**What the task asks:** Copy each line of the entries that contains the word "node".

**Source records:**

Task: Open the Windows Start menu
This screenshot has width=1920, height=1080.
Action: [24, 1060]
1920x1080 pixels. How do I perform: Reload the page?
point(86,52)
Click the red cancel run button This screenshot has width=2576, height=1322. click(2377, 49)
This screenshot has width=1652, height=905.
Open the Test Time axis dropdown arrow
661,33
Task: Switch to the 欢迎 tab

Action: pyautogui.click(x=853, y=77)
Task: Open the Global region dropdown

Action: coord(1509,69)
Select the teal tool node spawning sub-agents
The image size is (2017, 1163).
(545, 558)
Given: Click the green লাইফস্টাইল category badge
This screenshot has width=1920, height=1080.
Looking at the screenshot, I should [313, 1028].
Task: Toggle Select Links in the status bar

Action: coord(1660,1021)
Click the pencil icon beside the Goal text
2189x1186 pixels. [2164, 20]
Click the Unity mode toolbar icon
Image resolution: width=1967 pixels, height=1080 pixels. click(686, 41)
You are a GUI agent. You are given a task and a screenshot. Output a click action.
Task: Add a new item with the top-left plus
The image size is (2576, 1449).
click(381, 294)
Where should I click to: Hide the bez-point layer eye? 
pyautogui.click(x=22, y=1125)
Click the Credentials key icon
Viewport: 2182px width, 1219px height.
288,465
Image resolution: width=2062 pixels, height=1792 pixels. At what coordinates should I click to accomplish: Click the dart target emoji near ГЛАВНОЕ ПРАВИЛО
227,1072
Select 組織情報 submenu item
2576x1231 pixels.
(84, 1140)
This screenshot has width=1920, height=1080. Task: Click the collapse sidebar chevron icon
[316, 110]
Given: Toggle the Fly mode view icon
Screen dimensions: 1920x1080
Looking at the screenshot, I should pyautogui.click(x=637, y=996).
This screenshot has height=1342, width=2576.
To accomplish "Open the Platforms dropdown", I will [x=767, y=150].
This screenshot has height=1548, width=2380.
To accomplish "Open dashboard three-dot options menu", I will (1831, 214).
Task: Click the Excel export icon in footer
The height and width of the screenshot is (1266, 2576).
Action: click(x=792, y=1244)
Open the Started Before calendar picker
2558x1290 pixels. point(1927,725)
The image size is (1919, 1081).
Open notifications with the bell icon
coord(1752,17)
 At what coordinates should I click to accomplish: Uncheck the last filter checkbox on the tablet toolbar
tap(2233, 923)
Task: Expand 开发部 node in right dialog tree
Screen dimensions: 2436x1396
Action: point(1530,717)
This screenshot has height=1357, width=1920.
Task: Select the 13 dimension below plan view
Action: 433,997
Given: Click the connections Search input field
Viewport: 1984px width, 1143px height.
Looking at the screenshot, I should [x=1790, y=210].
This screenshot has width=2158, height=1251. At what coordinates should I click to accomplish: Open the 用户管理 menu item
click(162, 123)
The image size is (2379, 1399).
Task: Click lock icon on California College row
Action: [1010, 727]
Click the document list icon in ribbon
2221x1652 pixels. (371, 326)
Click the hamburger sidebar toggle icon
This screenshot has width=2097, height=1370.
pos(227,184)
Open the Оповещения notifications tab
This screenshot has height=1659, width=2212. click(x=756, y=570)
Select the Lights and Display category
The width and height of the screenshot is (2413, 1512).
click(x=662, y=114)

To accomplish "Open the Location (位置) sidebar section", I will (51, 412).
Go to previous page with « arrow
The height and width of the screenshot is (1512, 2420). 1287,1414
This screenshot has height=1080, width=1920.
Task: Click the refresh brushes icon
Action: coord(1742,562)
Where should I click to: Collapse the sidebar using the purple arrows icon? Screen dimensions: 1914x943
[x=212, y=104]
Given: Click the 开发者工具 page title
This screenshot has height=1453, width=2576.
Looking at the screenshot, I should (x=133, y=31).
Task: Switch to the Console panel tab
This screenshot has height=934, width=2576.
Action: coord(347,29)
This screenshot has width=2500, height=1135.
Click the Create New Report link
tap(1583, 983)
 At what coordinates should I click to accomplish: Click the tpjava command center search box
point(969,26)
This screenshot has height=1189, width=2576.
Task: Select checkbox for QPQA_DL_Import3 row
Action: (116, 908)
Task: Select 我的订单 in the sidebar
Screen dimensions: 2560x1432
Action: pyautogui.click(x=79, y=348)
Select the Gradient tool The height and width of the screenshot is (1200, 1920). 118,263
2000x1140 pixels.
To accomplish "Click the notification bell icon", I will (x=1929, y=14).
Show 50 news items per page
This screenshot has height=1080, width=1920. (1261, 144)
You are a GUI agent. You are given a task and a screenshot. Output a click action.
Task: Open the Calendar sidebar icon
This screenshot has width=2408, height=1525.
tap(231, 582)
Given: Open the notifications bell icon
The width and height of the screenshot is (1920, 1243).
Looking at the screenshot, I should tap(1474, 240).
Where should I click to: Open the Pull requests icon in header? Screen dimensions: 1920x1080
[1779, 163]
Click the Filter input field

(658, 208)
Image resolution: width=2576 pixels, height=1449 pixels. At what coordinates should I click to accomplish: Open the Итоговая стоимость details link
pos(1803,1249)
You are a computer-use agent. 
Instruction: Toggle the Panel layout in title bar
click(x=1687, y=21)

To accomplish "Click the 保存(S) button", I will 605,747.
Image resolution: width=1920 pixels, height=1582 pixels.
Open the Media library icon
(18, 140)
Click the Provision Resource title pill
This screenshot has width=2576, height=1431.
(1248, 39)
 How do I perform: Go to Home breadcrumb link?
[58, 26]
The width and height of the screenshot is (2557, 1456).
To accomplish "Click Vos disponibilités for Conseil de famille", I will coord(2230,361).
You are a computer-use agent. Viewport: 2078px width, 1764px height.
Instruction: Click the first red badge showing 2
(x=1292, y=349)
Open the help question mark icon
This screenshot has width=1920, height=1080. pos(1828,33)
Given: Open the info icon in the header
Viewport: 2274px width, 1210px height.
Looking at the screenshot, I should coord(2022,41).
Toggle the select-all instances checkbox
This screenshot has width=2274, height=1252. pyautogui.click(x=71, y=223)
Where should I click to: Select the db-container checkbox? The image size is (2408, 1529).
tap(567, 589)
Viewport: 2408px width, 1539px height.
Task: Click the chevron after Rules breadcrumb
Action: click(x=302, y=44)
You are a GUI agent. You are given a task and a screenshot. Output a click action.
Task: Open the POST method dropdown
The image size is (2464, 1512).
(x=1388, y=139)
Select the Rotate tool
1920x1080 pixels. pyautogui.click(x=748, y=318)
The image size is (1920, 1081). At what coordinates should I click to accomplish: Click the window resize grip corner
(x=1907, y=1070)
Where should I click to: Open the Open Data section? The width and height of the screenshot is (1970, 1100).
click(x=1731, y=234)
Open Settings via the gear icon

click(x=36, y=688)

**Worked solution:**
Select the teal tool node spawning sub-agents
Task: Expand 开发部 node in right dialog tree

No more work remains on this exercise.